In a sense the disclosure earlier this week that the Guyana Revenue Authority (GRA) decided to dispense with the services of six of its senior officers including the Deputy Commissioner responsible for the critical Value Added Tax and Excise Department, is probably not altogether surprising.
While the report of the Auditor General into the sensational 2008 Fidelity Polar beer tax evasion scam that robbed the public treasury of more than $300 million had cleared the same officers and recommended their reinstatement, sources close to the GRA had continually insisted that we had not heard the last of the Fidelity saga. Those who apparently were privy to official thinking insisted that the sensational bribery scandal had left a stain of unprecedented proportions on the GRA that had significantly hardened public perception that it was an inherently corrupt institution. It had been further suggested that the findings of the Auditor General’s report had done nothing to quell the clamour among some influential political personages for something to be done to at least reduce the prominence of the stain on the GRA and, by extension of the political administration.
Interestingly, the announcement of the dismissals comes on the heels of pointed criticism of what is felt to be the prevalence of official corruption including the very recent observation in the 2010 US State Department International Narcotics Control Strategy Report (INCSR) regarding media reports that corruption had reached “high levels of government that are not investigated and thus go unpunished.” The State Department Report went on to make the point that while Guyana is a signatory to the Inter-American Convention Against Corruption (IACAC), there appeared to be no real official appetite for the implementation of some of its provisions including those related to the confiscation of property obtained through corruption.
Of course, it has to be pointed that the six now dismissed GRA officials had all been cleared of any wrongdoing by the report of the Auditor General. While each of them occupied sensitive positions which, it has been argued, placed them in a position where they ought to have known of the unfolding scam, the report, nonetheless, asserted that they were unaware of what was going on at the time.
Up until now there has been no specific reason given for the sackings though – given the fact that they had all been cleared of any wrongdoing by the Auditor General’s probe – the loss of trust and confidence and dereliction of duty are considerations that would probably have been cited when the dismissals were being deliberated. The other issue that arises – given the length of time that it took for the announcement of the dismissals to come – is whether or not the eventual fate of the dismissed officers would not have been preceded by a multi-layered contemplation by functionaries both inside and outside the GRA and whether the final decision may not even have been a political one.

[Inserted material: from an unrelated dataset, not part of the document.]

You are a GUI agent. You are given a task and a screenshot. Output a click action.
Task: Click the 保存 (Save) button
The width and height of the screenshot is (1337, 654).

What is no less interesting about the dismissals is that they target two, arguably three officers holding key positions with the GRA, a signal, perhaps, that government is becoming less unmindful of the oft-made public criticism of a tendency towards ‘scapegoatism,’ that is, the practice of targeting relatively low-level individuals for punishment while those in authority escape scotch free.
Of course, the dismissed GRA officers had already been cleared on any wrongdoing in the Fidelity affair and that still leaves unanswered questions as to who exactly were the guilty parties in the GRA affair. Certainly, the officers who have been dismissed had occupied positions that were so critical to the avoidance of the Fidelity scam that the final revelations of the Auditor General’s report only served the deepen the familiar public cynicism associated with the outcomes of investigations into corrupt practices since it was widely felt that they ought to have known what was going on. In the case of one of the now dismissed officers the report actually stated that he should be issued with a warning letter so that his eventual dismissal suggests that he may have been considered much more culpable than the report of the Auditor General had concluded. That having been said the dismissal of the four officers still takes us no closer to learning who inside the GRA were the masterminds behind the Fidelity fraud and at any rate the magnitude of that particular fraud and the subsequent interventions of the President and the GRA have not exactly served to break corrupt practices inside the Guyana Revenue Authority.